Though there’s a great deal of violence and vengeance in Shakespeare, most of it does not pursue the combative mode with respect to either narrative or subjective values.  If one should desire (for symmetry’s sake) a canonical literary work that contains both a narrative and a significant combative value, one would probably have to settle for one of the most Shakespeare-influenced works in the canon, Herman Melville’s MOBY DICK.  Melville’s novel takes place within the realm of the uncanny, where the characters exist in what purports to be a naturalistic environment, yet everyone partcipates in weird rites, strange portents, and so on.  On one level Ahab and the White Whale are merely mortal beings; on another, they are sublime presences, with Ahab taking the persona of the Satanic over-reacher attempting to “break through the mask” of inscrutable Deity, represented by the cetacean, who remains unfathomable even after Ishmael has attempted to break him down into his species down into its constituent parts.
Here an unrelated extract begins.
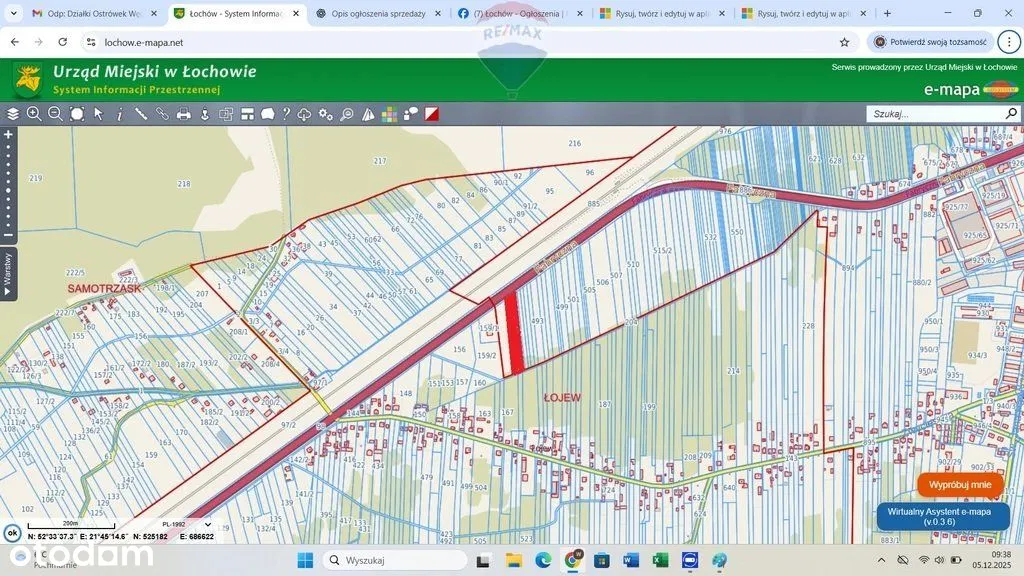Switch to the Odp: Działki Ostrówek Gmail tab
The height and width of the screenshot is (576, 1024).
point(90,14)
In RISING AND FALLING STARS I established that it was possible for a work to fall into a given mythoi-category (say, “adventure”) even if one of its two major aspects—“plot” or “character” aligned better with another mythos.  This would only be the case when the “adventure-plot” dominated over the “drama-characters,” my chosen example being that of the James Robinson STARMAN.


In a similar manner, narrative values can trump significant values in terms of determining whether or not a work is combative.  Based on that assertion, I would say that MACBETH remains a “combative drama” even though it lacks the significant value of sublime dominance between two contending forces. In contrast, I would not consider CORIOLANUS combative in that I feel the subcombative narrative values predominate.  As I continue to consider other cases I will probably come across examples where the reverse verdict proves true for each example.


In conclusion (of this series), I’ll note that I’ve not yet applied this distinction to any of the movies I labeled as “combative” on my movie-theory blog NATURALISTIC UNCANNY MARVELOUS.  Off the top of my head I would guess that most of those thus far cited share both narrative and significant combative values.  Possibly I’ll review my past estimations further in light of these new formulations.